▶ _Input data_:
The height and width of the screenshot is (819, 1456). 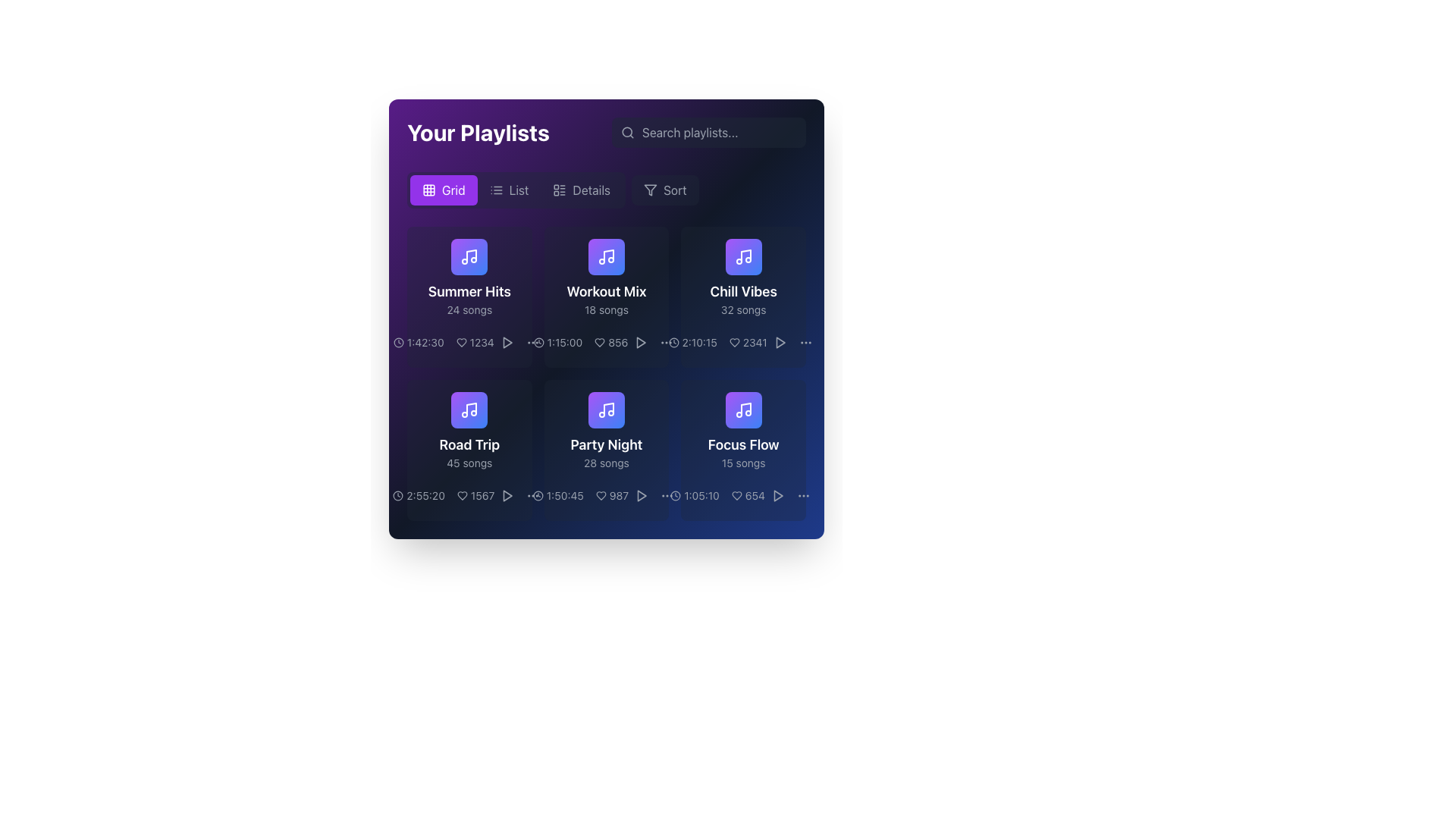 What do you see at coordinates (805, 342) in the screenshot?
I see `the horizontal ellipsis icon located within the circular button at the top-right corner of the 'Chill Vibes' playlist card` at bounding box center [805, 342].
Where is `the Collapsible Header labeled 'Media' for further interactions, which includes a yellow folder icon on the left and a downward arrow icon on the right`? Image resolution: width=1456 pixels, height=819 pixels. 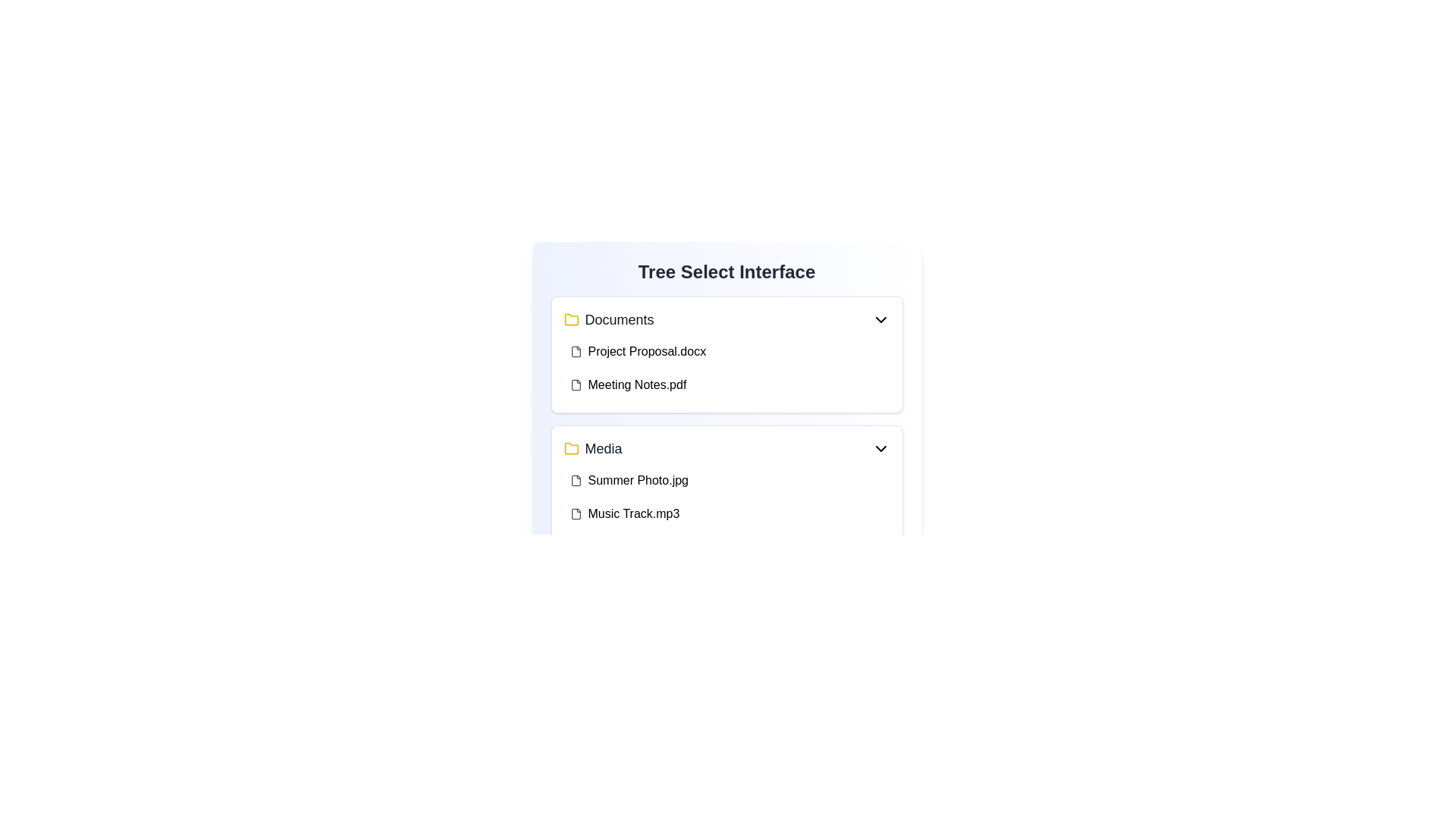
the Collapsible Header labeled 'Media' for further interactions, which includes a yellow folder icon on the left and a downward arrow icon on the right is located at coordinates (726, 447).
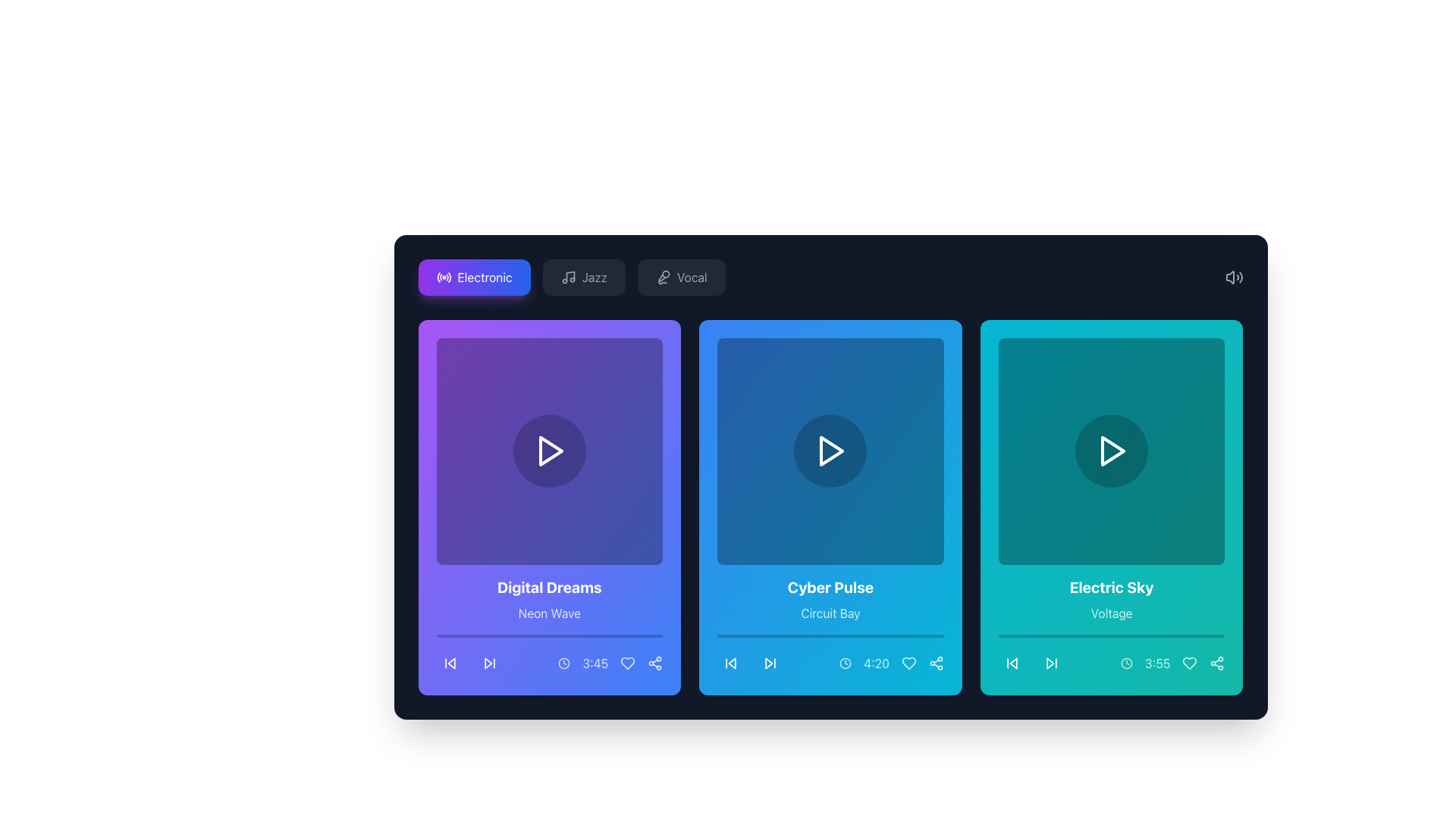  Describe the element at coordinates (1050, 662) in the screenshot. I see `the 'skip to next track' button located in the media controls section of the 'Electric Sky' tile` at that location.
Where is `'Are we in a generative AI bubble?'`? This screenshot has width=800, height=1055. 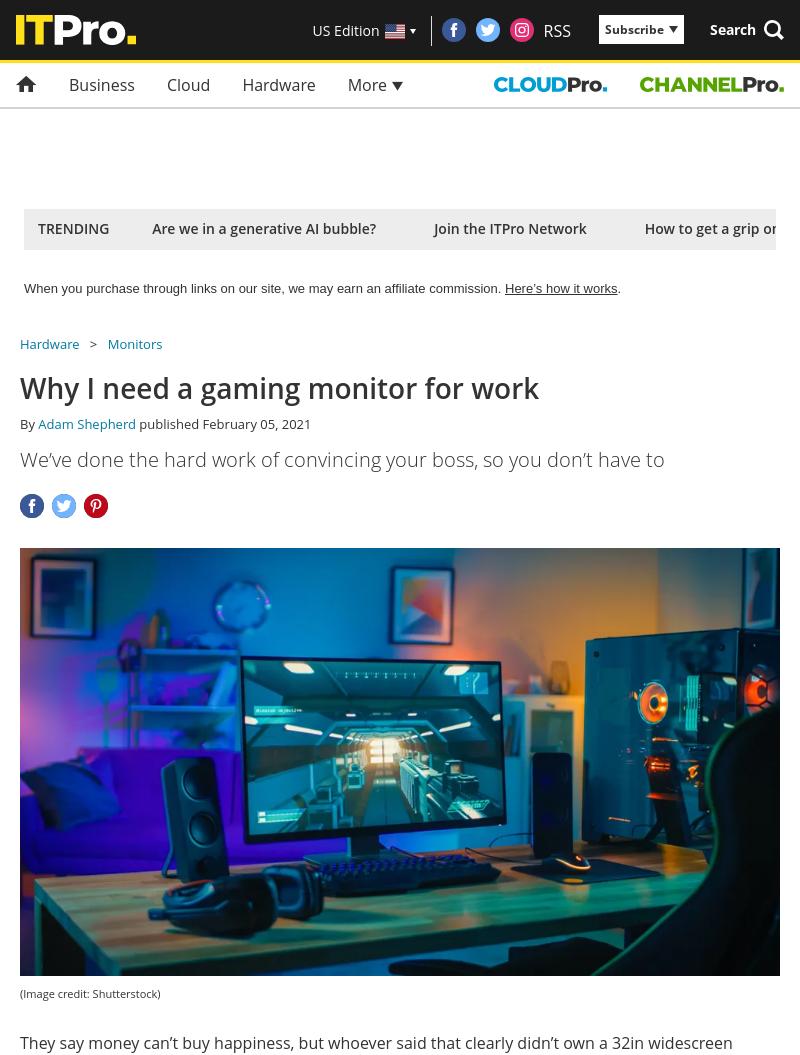
'Are we in a generative AI bubble?' is located at coordinates (263, 227).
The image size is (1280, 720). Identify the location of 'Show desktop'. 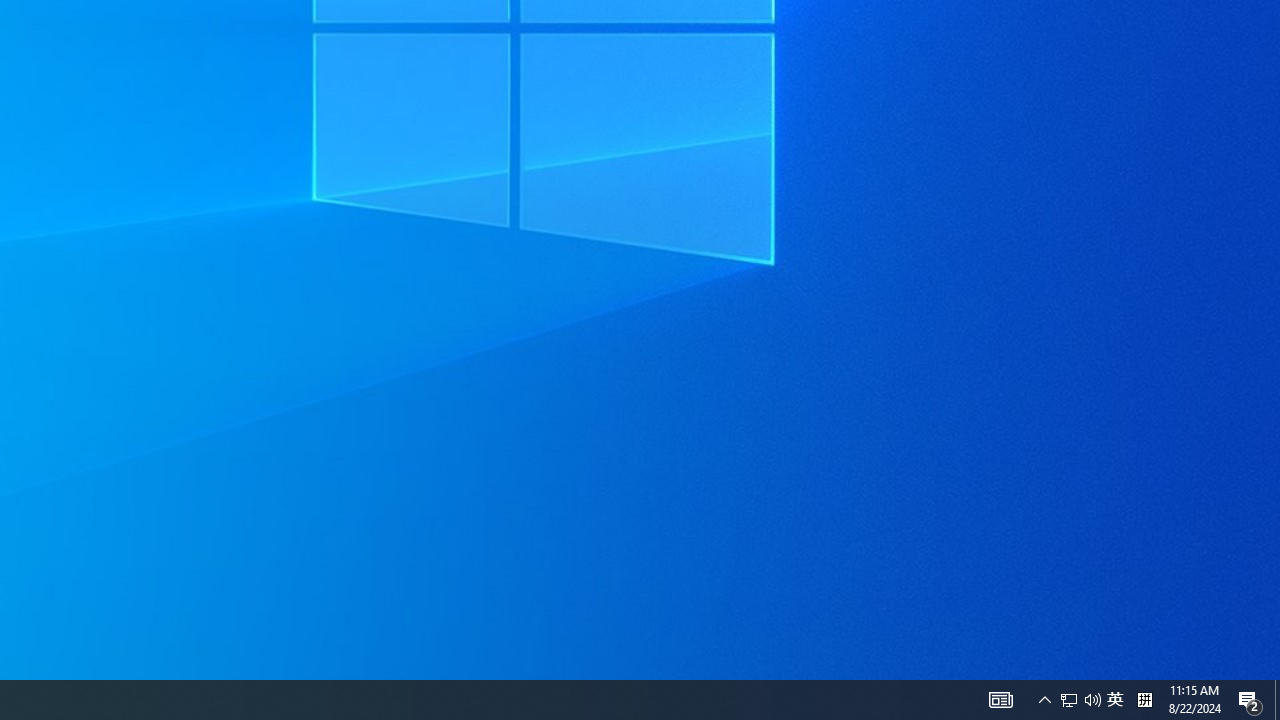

▶ _Exercise objective_: Retype the part that opens with the line containing "pixels, height=819 pixels." and runs through the end of the rows. Leave the pictures out of your copy.

▶ _The solution_:
Where is `the Collapsible Header labeled 'Media' for further interactions, which includes a yellow folder icon on the left and a downward arrow icon on the right`? Image resolution: width=1456 pixels, height=819 pixels. 
the Collapsible Header labeled 'Media' for further interactions, which includes a yellow folder icon on the left and a downward arrow icon on the right is located at coordinates (726, 447).
  Describe the element at coordinates (1050, 662) in the screenshot. I see `the 'skip to next track' button located in the media controls section of the 'Electric Sky' tile` at that location.
Where is `'Are we in a generative AI bubble?'`? This screenshot has width=800, height=1055. 
'Are we in a generative AI bubble?' is located at coordinates (263, 227).
The image size is (1280, 720). Identify the location of 'Show desktop'. 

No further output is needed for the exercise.